Besides, Willow would not let Tara out of her sight. End of story.

*Althanea.* Willow called, speaking aloud as well for Tara's benefit.

*Merciful heavens, Willow, what took you so long?*

*I'll explain when we get there. You have to drop the forcefield just as Tara and I teleport in. We'll talk then.*

Tara's face was pale. How great a headache roared behind her eyes?

Time had been broken as surely as her back.

Willow closed her eyes and concentrated once again on the British witch, suddenly wary. What if Tawarick, with his smoking mirror, could sense even this?

Rack was waiting at the edge of Althanea's forcefield, the Brotherhood of Danzalthar surrounding him. Angel on his knees, a hostage for the knife. There was no doubt that was the exchange her enemies desired. If her plan worked, she would give up neither.

The First Evil raged while Yahweh slept, and Willow was only mortal.

*We had best time it carefully. There are a few enemies just outside.*

*Once I pop in, I'll take over the forcefield.
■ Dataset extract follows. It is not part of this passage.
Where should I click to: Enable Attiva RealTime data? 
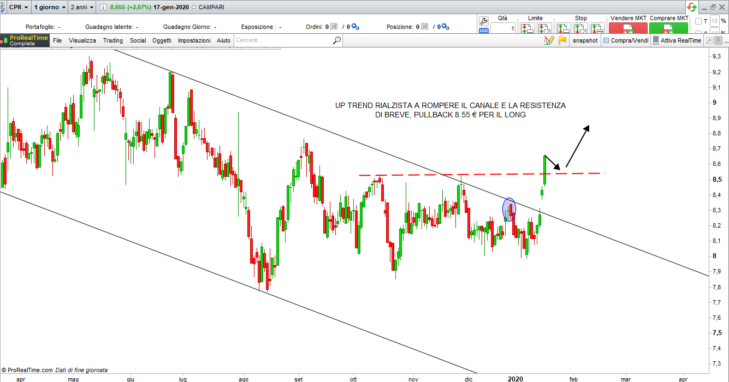(x=677, y=40)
Are you ready?*

*I'll count down from five.*

Willow looked in Tara's eyes. The kitchen was dim, the streetlights filtered through the oak trees surrounding her house. Yet her eyes were clear, her face strong. Unconsciously, Willow felt a strengthening in her own soul.
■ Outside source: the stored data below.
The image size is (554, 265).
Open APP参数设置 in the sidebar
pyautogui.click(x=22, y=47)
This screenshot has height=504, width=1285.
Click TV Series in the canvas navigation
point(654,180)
Tara's eyes were the ocean, love within its depths.

*Four.*

Tara stepped into Willow's body. She belonged there. Willow put her arms around Tara's waist, her chin on Tara's shoulder. She felt the comforting warmth of Tara's arms around her, the smell of sandalwood and roses in her hair.

*Three.*

With all the concentration she could muster, Willow thought of the gas station, with its boarded windows, its grimy floor. She tried not to wonder if Giles' blood was still on the counter.

*Two.*

Leave Tara with Althanea, knowing the coven could shelter her in the forcefield. Teleport instantly to Angel, grab the scythe, touch Angel, and teleport back. Gather them all and retreat to Los Osos before Tawarick even saw them coming.

A simple plan.

*One.*

Too late, she would remember that the wicked have their plans as well. And that teleporting into a quagmire meant that the morass would be unbelievably heavy to get out of.